VH1 Rock Doc: Monterey 40
Empty9 p.m. Saturday, June 16
This superb installment of the "VH1 Rock Doc" franchise from producer-director Erik Himmelsbach returns us to the weekend of June 16-18, 1967, and the legendary Monterey Pop Festival, which somehow pales historically beside the notorious Woodstock but was at least as musically and culturally significant. Looking 40 years into the rearview mirror, the first of the gargantuan rock/pop happenings proved a seminal moment for the emerging drug culture and exploding underground music scene.
"Monterey 40" gathers many of the survivors (including David Crosby, Grace Slick and promoter Lou Adler) for interviews that, paired with the abundant footage, weave a vivid tapestry of images that do the event -- and the era -- full justice. At the same time, the docu spells out the values war that had erupted between the music acts based in Los Angeles and San Francisco. In a time of such conservatism, intolerance and apathy, this hour feels less like climbing into a time machine than witnessing the social tsunami of a different planet entirely.
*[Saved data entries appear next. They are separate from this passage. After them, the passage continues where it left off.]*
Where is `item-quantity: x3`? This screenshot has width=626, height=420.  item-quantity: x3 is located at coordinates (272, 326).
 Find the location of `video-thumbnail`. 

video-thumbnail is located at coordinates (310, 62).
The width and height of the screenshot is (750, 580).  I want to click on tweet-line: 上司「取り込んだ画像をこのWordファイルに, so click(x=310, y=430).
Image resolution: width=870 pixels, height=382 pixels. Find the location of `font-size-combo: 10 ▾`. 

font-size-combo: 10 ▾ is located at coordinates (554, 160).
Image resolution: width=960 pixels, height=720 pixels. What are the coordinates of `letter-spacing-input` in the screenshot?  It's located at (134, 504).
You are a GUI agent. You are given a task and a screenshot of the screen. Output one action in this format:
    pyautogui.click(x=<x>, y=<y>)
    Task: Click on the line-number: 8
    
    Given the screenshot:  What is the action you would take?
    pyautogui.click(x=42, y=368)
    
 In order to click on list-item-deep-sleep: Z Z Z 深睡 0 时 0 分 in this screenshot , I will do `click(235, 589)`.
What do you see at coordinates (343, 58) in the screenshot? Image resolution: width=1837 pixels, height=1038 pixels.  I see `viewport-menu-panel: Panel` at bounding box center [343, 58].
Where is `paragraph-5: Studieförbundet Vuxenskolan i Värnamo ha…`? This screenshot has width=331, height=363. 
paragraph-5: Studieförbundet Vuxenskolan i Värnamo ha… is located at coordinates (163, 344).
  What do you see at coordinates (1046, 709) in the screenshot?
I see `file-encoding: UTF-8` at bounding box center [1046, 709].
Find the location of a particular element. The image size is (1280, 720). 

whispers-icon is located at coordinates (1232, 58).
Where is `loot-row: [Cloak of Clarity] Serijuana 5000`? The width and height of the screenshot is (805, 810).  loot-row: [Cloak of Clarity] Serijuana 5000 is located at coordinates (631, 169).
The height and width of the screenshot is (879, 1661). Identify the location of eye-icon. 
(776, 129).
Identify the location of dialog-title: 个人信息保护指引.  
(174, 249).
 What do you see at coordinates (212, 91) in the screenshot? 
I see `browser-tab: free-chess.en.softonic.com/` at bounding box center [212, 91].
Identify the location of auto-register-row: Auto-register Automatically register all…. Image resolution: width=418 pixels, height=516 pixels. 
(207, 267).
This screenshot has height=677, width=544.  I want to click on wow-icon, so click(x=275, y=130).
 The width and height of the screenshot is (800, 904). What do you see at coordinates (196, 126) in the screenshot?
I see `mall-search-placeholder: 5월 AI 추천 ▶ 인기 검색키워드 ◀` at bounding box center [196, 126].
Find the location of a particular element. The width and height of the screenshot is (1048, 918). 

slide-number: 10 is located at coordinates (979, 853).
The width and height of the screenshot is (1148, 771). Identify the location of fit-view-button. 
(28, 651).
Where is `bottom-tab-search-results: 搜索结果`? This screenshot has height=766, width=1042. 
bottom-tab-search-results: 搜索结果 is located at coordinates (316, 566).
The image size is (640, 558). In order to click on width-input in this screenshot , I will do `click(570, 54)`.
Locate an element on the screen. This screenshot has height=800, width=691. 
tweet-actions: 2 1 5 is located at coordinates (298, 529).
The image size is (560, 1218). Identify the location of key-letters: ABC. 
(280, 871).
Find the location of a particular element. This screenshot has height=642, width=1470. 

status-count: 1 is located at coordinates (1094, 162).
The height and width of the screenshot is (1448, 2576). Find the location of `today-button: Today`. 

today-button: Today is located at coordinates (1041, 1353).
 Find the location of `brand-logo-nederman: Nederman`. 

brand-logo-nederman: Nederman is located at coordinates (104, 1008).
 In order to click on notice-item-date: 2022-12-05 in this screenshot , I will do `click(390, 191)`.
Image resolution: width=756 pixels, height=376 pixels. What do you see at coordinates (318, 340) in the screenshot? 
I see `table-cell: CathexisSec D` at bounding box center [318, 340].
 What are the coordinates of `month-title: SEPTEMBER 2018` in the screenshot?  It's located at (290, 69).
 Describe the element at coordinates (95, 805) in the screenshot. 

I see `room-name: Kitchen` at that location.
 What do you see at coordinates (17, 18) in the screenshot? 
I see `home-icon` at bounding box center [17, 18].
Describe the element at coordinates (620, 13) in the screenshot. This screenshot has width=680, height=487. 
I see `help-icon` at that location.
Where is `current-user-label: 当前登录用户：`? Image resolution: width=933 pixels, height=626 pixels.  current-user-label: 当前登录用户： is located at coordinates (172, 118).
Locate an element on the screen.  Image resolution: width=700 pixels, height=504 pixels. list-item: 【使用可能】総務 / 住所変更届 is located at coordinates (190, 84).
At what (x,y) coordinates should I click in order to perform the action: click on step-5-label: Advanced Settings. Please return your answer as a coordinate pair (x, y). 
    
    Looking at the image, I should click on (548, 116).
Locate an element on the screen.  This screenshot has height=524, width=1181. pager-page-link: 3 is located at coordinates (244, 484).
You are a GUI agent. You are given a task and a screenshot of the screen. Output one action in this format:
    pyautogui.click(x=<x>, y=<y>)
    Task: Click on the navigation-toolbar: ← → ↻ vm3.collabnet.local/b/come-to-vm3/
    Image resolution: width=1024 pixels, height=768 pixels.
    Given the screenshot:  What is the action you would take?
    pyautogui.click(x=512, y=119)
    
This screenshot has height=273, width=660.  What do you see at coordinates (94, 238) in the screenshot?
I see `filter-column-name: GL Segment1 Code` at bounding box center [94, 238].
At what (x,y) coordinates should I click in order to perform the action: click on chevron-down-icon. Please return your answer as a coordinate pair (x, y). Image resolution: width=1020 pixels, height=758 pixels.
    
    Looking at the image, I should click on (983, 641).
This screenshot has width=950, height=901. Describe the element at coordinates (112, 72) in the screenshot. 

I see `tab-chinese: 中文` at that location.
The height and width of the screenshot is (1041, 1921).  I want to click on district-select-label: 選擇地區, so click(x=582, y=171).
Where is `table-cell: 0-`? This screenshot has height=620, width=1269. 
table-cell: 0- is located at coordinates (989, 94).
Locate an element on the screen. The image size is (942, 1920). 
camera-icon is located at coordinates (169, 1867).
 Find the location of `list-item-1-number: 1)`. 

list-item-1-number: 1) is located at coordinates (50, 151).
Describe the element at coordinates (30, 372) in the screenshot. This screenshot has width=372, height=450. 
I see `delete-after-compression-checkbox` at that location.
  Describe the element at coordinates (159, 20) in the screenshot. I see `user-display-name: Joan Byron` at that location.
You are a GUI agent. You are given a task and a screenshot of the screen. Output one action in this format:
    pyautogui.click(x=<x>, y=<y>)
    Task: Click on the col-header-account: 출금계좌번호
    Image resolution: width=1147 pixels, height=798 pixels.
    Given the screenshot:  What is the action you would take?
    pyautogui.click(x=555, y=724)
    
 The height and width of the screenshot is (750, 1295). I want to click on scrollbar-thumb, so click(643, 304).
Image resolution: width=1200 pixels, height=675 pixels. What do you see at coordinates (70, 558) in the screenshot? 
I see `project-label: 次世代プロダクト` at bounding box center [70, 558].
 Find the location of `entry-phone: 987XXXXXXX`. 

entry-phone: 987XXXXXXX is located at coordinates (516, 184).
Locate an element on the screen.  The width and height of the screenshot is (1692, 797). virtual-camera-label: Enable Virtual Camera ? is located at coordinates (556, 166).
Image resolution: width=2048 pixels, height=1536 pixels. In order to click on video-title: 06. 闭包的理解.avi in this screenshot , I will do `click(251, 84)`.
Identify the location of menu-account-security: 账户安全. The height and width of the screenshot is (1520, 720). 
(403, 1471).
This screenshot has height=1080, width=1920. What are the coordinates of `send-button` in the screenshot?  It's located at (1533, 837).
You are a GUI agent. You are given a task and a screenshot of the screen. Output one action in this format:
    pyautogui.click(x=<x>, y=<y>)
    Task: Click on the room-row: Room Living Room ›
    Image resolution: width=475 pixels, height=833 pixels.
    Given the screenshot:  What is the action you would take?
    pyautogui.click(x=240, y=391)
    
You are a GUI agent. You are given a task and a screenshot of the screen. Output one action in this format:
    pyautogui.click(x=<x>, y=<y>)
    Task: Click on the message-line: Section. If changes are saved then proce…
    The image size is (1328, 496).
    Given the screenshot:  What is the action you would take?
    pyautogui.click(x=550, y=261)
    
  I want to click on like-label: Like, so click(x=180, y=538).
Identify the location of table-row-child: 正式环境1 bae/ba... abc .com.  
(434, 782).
The bill of acts that played that weekend at the Monterey Fairgrounds reads like a musical hall of fame: Jimi Hendrix, the Who, the Mamas and the Papas, the Jefferson Airplane, Simon & Garfunkel, Otis Redding, Big Brother & the Holding Company (headed of course by the wailing Janis Joplin), Country Joe and the Fish and Eric Burdon and the Animals. Joplin and Hendrix were still relative unknowns who used the festival as their own personal coming-out party. But at least equal to the bracing performances was the open consumption of weed and acid -- the LSD use so prevalent that a "bad trip tent" was set up on site.
But despite the presence of cops in riot gear, Monterey Pop never veered out of control, proving a peaceful, eccentric affair that helped define a distinctive period. The fine "Monterey 40" brings it all back in style.